A quoi sert la démocratie ? Répondre à cette question est ambitieux et risqué, cela nous conduit à défendre l’indéfendable, à conforter nos aprioris socioculturels occidentaux : « la démocratie est nécessaire, car la démocratie c’est le meilleur modèle possible et donc elle sert toujours ».

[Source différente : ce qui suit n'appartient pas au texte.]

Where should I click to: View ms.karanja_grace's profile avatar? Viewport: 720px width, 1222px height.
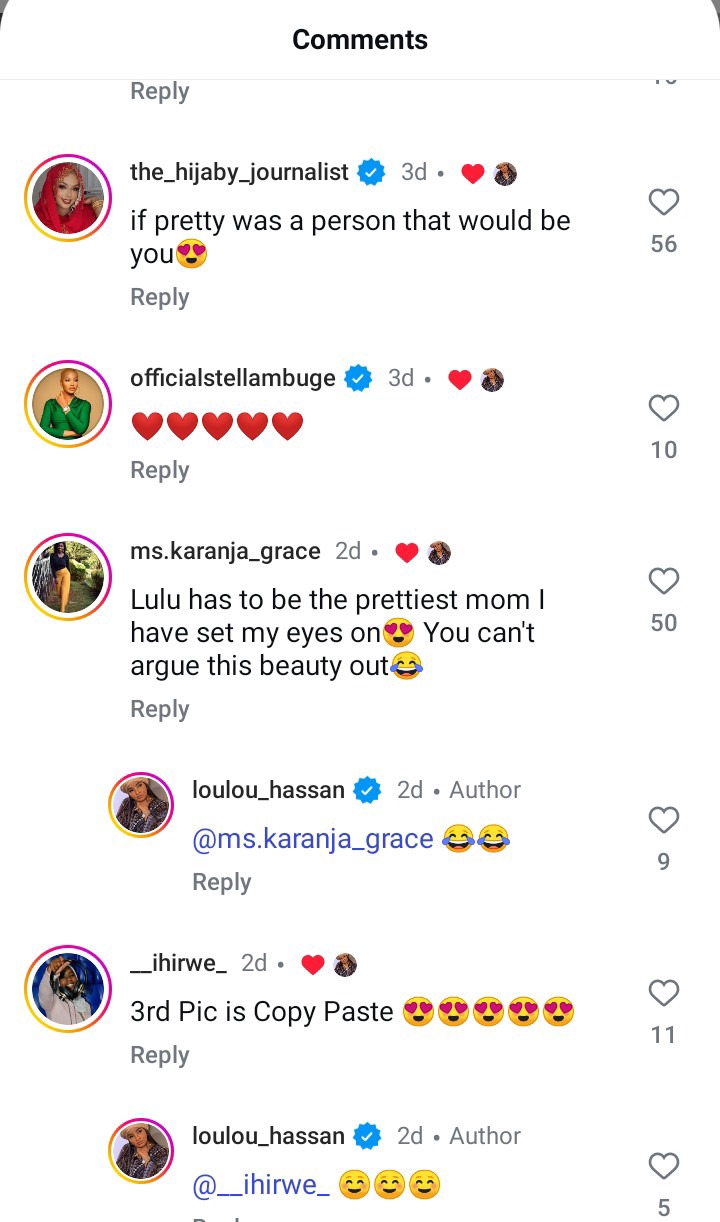[67, 577]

Or, la démocratie n’est ni un modèle d’organisation ni un type de gouvernement (Gombert 2022) : elle peut s’accoutumer de systèmes de gouvernance, de gouvernements et de gouvernementalités très différents. Elle peut être décentralisée, libérale ou autoritaire dans la cité comme sociocratique, hiérarchisée ou autogestionnaire dans l’entreprise. Il nous faut donc être modestes et concentrer l’analyse à un niveau où observations et expérimentations nous permettrons d’appréhender cette question. A l’institut ISBL, ce champ est bien évidement constitué des familles de l’ESS : associations, coopératives, fondations et mutuelles. D’autant plus que, depuis la loi de 2014, les organisations de l’ESS sont légalement tenues d’adopter une « gouvernance démocratique ».
Notre réflexion ici va se concentrer sur une de ces familles : le mutualisme version « code de la mutualité ».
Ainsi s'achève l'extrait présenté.